The Hacker Approach to Attacking Networks

Attackers choose the path of least resistance when attacking a network. They start with efforts to discover the architecture of the network and then attempt to exploit any weaknesses they find. Most attackers possess a limited set of attack methods (exploits), which they can use only when particular technologies and configurations (preconditions) exist on their target's network. The discovery process enables them to find out whether the network possesses any of the required prerequisites, so the first line of defense for a network is to prevent as much discovery activity as possible. You can reduce an attacker's ability to learn whether your network is vulnerable by limiting the unnecessary information your network releases using techniques such as filtering ICMP messages, changing application headers, and employing split DNS configurations.

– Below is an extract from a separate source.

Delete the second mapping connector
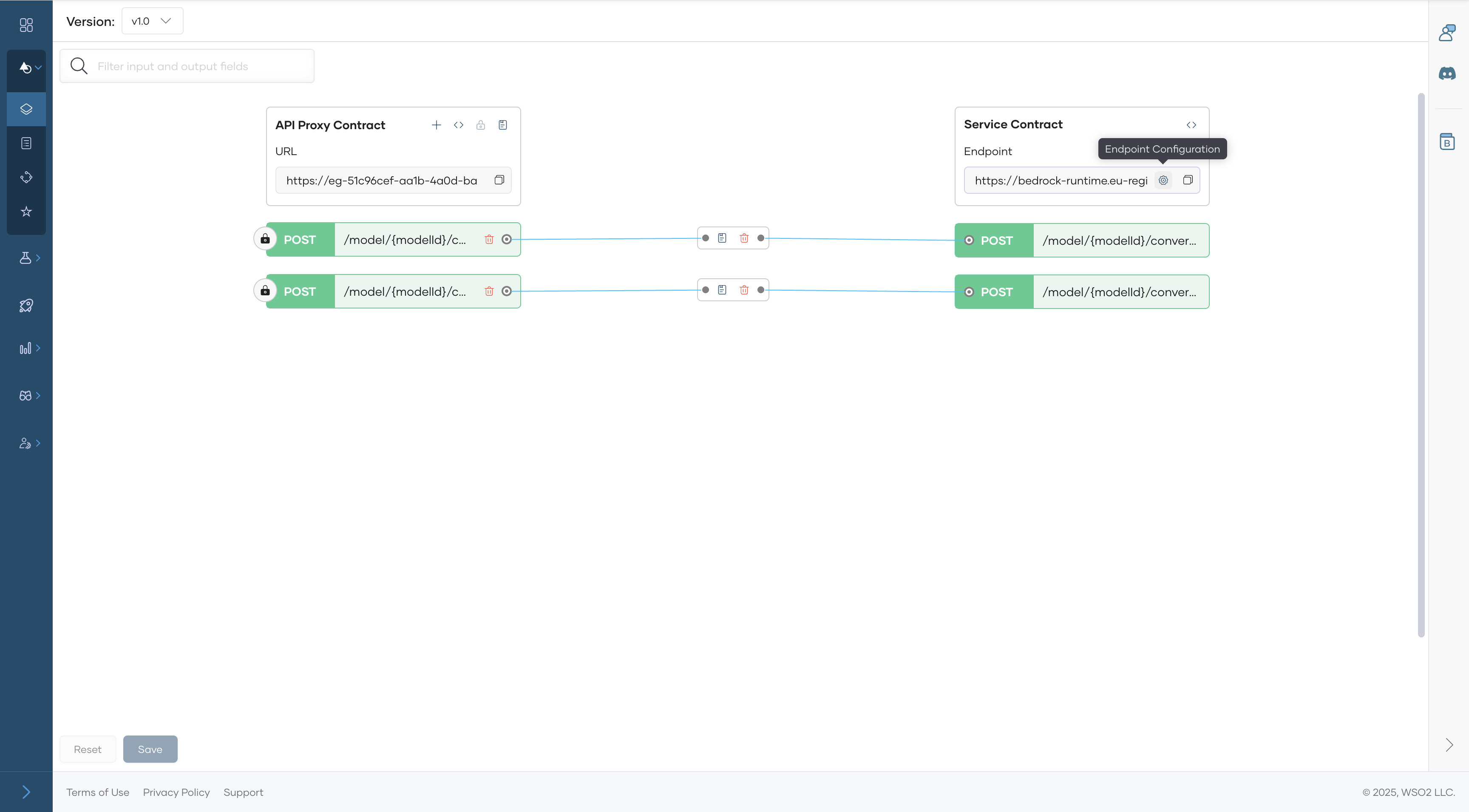Screen dimensions: 1469x812 (743, 290)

The attacker who gets by your anti-discovery defenses begins to map out the vulnerabilities on your network and match them up against the available exploit techniques. If the attacker finds a match, he can launch the exploit in an attempt to subvert some part of your network. An attacker who does manage to gain some access can use it to leverage more access into the network. The attacker repeats this discovery/exploit process until he runs out of techniques or achieves his attack goals. One of your goals when designing the security for your network should be to frustrate attackers long enough that they go away in search of an easier target. Failing that, slowing them down gives you a chance to detect them.

The designs that we review in this chapter are already good at frustrating attackers. It is our job to see if we can add some additional frustration into their lives by thinking about how they might subvert our networks and using this knowledge to design additional security controls.